**Provided text:**
"""

Hi Vernon,

There's a functionality [1] to do all these things (and more), you
just can't read/write complicated rules from RPC compatible format
(DNS zone files). Feel free to contribute of course.

Marek

[1]: 
http://knot-resolver.readthedocs.io/en/stable/modules.html#dns-application-firewall

On Fri, Oct 6, 2017 at 9:38 AM, Vernon Schryver <v...@rhyolite.com> wrote:
>> From: =?UTF-8?B?VmxhZGltw61yIMSMdW7DoXQ=?= <vladimir.cunat+i...@nic.cz>
>
>> The current very limited implementation of RPZ in knot-resolver [1] is
>> done via a couple dozen lines of lua code, i.e. only JIT-compiled.  The
>> approach might remain similar, perhaps a bit more modularized, but in
>> any case I expect it would be included by default, so I wouldn't fear
>> about users having to recompile.
>>
>> [1]
>> https://gitlab.labs.nic.cz/knot/knot-resolver/blob/v1.4.0/modules/policy/policy.lua#L294
>
> I wish I wouldn't offend people when I point out that a mechanism
> that uses local zone files is not a very limited response policy
> zone implementation.  Such things might be far better than real
> "rpz", but they're not "rpz".  (I can make a case for them being
> better although I don't buy it, perhaps because I'm biased.)

"""

**Recorded information:**
"""

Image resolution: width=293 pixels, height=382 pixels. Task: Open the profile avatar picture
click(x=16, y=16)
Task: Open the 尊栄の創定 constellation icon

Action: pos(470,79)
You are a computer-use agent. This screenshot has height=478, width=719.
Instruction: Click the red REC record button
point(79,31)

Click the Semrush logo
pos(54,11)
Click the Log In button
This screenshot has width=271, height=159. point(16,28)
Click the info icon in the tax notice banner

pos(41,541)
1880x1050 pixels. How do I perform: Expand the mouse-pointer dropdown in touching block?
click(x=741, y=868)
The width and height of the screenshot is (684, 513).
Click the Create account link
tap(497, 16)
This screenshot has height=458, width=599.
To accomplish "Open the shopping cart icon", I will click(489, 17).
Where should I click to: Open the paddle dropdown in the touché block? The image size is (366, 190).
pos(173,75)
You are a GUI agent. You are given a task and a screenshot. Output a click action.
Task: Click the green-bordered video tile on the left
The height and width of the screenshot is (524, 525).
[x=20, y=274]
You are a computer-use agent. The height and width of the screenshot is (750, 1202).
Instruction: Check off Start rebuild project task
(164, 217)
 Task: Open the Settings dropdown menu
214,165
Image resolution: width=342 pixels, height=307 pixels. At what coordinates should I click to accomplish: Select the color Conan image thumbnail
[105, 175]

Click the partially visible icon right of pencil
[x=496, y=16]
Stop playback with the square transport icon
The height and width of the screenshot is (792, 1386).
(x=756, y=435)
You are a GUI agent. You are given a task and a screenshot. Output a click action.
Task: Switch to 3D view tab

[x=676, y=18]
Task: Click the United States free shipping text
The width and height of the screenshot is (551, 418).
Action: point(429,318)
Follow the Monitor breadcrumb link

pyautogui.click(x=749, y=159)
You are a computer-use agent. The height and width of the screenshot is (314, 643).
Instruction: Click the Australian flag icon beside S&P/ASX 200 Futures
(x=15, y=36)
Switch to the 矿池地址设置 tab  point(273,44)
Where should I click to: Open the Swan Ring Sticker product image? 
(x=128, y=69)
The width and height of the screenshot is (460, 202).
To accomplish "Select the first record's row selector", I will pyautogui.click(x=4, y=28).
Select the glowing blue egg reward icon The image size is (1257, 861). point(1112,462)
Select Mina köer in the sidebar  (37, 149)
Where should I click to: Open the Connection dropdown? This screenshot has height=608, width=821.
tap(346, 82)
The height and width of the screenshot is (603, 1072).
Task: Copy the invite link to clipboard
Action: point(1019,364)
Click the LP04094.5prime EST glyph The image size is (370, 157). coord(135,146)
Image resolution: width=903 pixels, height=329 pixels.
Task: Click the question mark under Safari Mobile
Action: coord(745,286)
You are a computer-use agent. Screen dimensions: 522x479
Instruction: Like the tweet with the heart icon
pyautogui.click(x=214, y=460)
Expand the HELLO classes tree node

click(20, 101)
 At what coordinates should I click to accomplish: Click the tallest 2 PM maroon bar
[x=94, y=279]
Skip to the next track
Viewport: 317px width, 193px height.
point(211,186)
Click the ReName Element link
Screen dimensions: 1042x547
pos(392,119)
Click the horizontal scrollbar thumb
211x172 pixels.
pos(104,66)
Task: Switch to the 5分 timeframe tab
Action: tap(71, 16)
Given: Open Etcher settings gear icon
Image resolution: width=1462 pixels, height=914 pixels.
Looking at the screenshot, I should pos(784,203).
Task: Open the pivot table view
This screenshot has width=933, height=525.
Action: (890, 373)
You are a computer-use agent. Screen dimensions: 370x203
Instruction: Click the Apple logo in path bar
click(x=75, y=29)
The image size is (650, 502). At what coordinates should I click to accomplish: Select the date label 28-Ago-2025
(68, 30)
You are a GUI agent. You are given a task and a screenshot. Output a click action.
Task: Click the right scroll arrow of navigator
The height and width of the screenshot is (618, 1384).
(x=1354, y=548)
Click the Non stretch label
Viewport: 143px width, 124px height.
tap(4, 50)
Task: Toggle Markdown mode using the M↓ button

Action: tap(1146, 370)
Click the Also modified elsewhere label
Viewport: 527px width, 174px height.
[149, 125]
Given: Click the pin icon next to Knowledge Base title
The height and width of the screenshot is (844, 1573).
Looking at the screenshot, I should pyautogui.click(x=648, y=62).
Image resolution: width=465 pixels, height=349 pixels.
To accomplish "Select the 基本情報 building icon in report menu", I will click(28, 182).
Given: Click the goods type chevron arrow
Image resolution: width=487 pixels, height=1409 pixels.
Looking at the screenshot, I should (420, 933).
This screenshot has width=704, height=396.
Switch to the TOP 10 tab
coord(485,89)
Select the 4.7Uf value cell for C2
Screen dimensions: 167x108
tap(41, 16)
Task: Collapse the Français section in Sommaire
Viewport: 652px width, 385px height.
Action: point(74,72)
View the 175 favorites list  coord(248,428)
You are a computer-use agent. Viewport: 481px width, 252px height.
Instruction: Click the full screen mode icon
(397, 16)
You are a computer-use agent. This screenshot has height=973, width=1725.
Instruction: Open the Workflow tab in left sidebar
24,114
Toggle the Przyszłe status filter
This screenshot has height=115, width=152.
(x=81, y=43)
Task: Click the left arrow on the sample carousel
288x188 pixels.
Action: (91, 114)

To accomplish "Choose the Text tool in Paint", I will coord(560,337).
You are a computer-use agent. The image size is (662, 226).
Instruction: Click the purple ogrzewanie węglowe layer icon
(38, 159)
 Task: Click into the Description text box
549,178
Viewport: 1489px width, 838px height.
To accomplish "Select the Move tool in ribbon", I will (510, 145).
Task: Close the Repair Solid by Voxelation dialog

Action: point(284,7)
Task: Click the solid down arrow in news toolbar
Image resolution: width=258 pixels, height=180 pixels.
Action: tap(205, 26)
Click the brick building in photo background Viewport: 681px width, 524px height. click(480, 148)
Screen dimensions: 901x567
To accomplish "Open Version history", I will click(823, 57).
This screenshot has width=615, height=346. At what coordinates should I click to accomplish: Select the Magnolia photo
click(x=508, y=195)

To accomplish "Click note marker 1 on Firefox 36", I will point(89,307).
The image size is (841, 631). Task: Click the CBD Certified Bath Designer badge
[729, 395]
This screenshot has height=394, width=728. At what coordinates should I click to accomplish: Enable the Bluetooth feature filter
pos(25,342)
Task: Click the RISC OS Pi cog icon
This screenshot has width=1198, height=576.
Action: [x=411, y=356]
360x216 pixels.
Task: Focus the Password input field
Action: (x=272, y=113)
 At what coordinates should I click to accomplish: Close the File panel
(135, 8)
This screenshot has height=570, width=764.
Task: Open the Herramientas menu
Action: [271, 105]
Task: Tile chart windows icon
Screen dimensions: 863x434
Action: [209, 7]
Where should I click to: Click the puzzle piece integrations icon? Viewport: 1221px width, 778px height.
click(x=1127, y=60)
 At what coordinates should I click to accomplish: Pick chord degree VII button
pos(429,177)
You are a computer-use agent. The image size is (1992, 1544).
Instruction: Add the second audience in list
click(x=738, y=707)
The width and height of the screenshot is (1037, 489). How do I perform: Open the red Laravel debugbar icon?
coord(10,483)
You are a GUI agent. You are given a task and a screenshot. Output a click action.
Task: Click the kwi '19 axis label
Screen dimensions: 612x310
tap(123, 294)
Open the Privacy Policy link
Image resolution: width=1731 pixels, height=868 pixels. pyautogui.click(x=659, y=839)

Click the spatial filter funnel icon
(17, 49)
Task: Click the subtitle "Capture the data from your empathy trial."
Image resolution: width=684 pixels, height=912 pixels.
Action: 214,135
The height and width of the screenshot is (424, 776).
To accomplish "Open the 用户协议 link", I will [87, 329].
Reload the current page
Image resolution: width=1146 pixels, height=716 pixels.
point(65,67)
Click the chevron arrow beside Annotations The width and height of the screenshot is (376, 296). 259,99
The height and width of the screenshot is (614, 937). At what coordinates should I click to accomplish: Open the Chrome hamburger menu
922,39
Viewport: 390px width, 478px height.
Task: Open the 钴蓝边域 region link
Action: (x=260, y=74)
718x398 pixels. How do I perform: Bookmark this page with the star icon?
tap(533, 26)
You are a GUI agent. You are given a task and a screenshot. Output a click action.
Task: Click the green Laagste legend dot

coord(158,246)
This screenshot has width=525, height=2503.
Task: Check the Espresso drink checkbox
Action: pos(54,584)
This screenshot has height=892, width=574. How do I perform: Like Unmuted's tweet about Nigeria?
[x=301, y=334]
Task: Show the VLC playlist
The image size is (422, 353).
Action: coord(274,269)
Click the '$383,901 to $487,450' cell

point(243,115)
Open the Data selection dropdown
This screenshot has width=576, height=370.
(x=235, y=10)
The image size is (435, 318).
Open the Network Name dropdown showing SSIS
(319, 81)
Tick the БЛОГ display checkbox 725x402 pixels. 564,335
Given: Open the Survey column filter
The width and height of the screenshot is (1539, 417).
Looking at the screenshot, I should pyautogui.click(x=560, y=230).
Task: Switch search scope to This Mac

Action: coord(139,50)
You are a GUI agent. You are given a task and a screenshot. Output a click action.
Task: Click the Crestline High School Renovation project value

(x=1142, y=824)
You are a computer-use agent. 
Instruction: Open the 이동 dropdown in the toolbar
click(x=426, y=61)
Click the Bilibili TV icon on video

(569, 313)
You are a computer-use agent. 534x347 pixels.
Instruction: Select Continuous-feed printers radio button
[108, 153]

"""

**Task statement:** Reproduce the passage of the email from "On Fri, Oct" up to and including "having to recompile.", keeping every word and mark unchanged.

**Task answer:**
On Fri, Oct 6, 2017 at 9:38 AM, Vernon Schryver <v...@rhyolite.com> wrote:
>> From: =?UTF-8?B?VmxhZGltw61yIMSMdW7DoXQ=?= <vladimir.cunat+i...@nic.cz>
>
>> The current very limited implementation of RPZ in knot-resolver [1] is
>> done via a couple dozen lines of lua code, i.e. only JIT-compiled.  The
>> approach might remain similar, perhaps a bit more modularized, but in
>> any case I expect it would be included by default, so I wouldn't fear
>> about users having to recompile.